One of the problems we have is documentation and how to keep it up-to-date. We tend to deliver a new batch of reports as part of a CR (Change Request) then make changes as part of BAU (Business as usual) unless its a particularly complex or time consuming change. The problem is often BAU changes happen rapidly often within a short time frame and time isn’t always allocated to updating documentation.
Over time a small, simple change and evolve into a major change and the documentation can significantly drift out-of-sync. Documentation is an important part of the communication between developer, analysis and the end-user, without it misunderstanding and confusing can occur and errors and mistakes happen.
Whilst investigating how other are documentation work I rediscovered the much unloved extended property MS_Description. As you might have guess, using the description field to enter, yes, you guessed it, a description of the tables, views, stored procedure and other SQL objects. Speaking of naming – it’s also important to name things correctly. A table named dbo.Table1 helps no-one. I tend to name any temporary tables MS_TMP – this then quickly identities me as the owner and the fact it can most likely be destroyed. Any dimensions are prefix with Dim and facts are, yes, you’ve guessed it again – Fact.

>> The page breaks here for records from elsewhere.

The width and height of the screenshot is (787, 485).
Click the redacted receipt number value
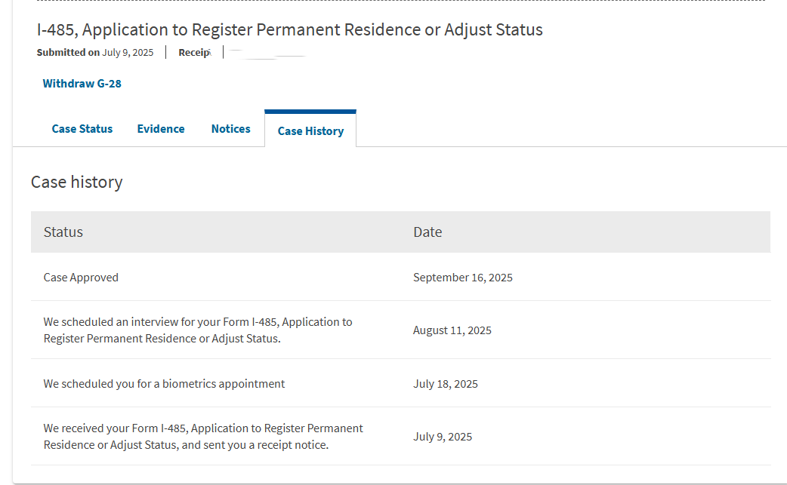pos(266,53)
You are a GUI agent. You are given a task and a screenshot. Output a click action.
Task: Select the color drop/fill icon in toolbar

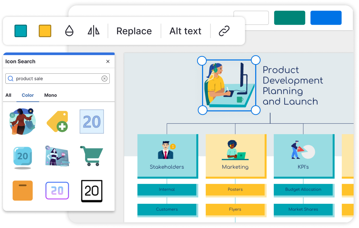pos(69,31)
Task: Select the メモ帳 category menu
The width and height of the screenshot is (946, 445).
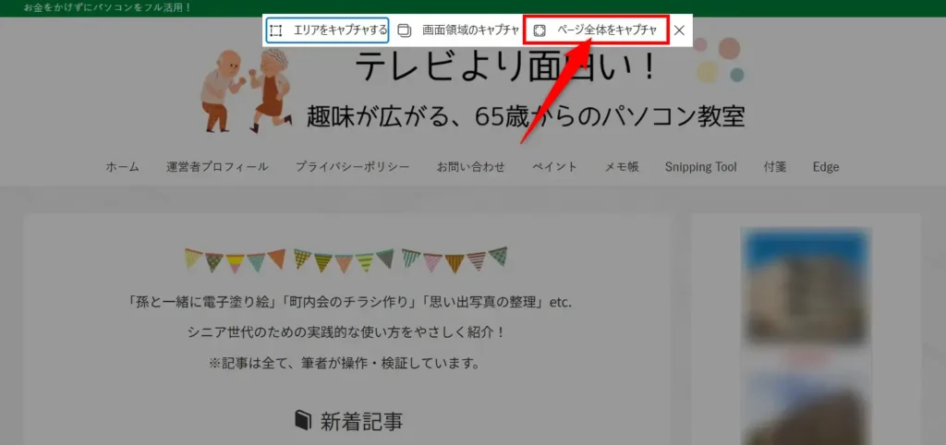Action: click(621, 167)
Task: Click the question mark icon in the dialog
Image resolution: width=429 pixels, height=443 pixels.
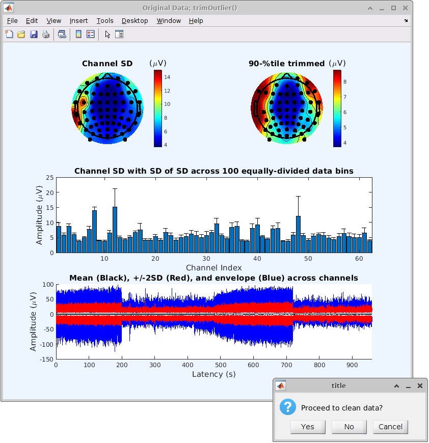Action: pos(288,407)
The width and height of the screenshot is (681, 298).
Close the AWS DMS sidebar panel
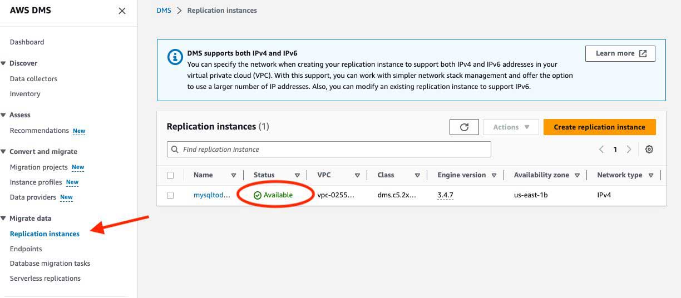click(122, 11)
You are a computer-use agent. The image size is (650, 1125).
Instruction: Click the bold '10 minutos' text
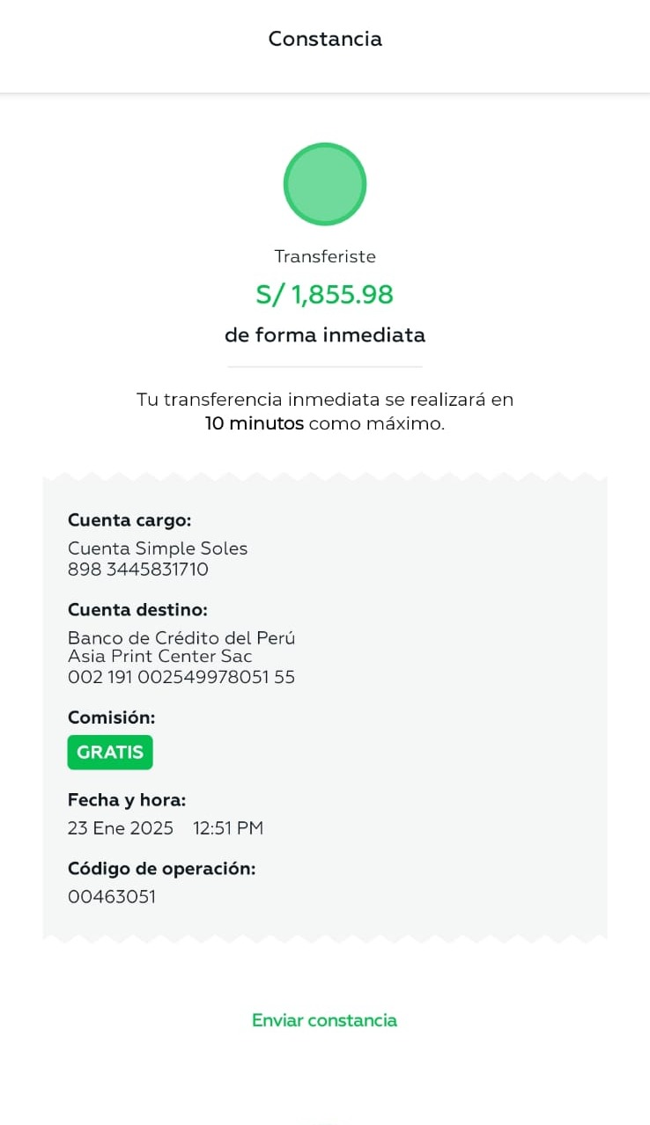point(255,423)
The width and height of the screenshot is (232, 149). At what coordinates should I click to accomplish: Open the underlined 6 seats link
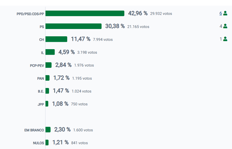coord(221,13)
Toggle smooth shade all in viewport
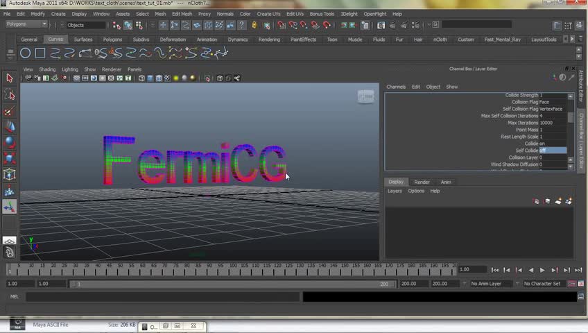588x333 pixels. [x=150, y=78]
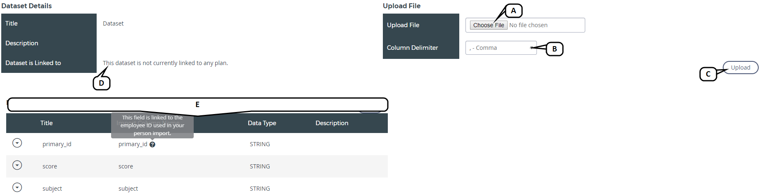Click the not-linked-to-any-plan message
Screen dimensions: 762x196
coord(165,63)
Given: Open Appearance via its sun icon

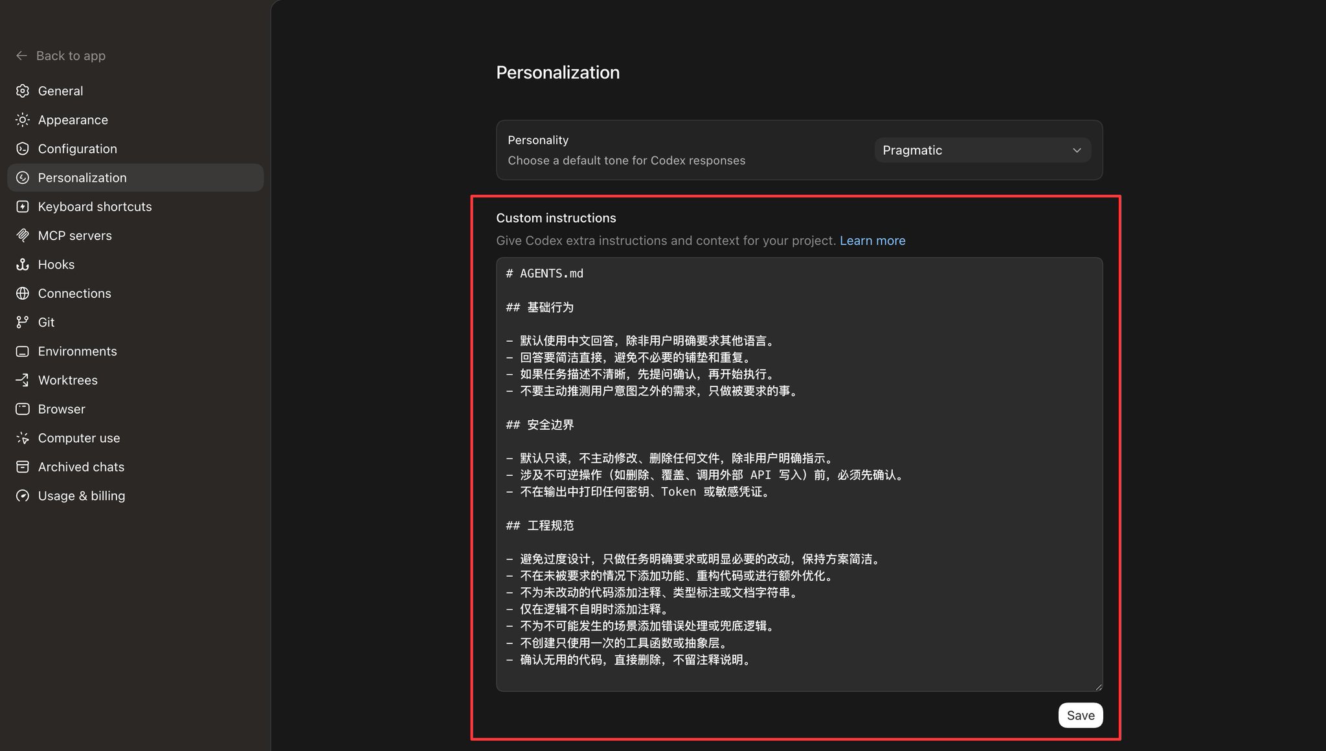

I have a TSQL script that pulls this data into a table on the staging database as part of a SSIS package, this is configured a SQL Job, however it is only execute post-deployment – we use TeamCity to build the project and then OctopusDeploy for deploying to the various environments.
As we move towards using Analysis Services, I needed a way to document the cubes, luckily Alex Whittles from Purple Frog has already come up with a solution using the Dynamic Management Views (DMVs) and blogged about it – http://www.purplefrogsystems.com/blog/2010/09/olap-cube-documentation-in-ssrs-part-1/.
I have however modified it, I’ve followed the standard ETL process, so I’ve extracted the data from the DMVs into a staging data, like SQL objects, this is only executed post-deployment by a SQL job that is executed by OctopusDeploy task. I didn’t like the idea of dynamically querying the data every time and as we use continue integration\deployment I don’t need to worry about the data being out of data.
All I have left to really look at is documenting SSIS. Speaking of SSIS, I found Jamie Thomson post on naming conventions very useful.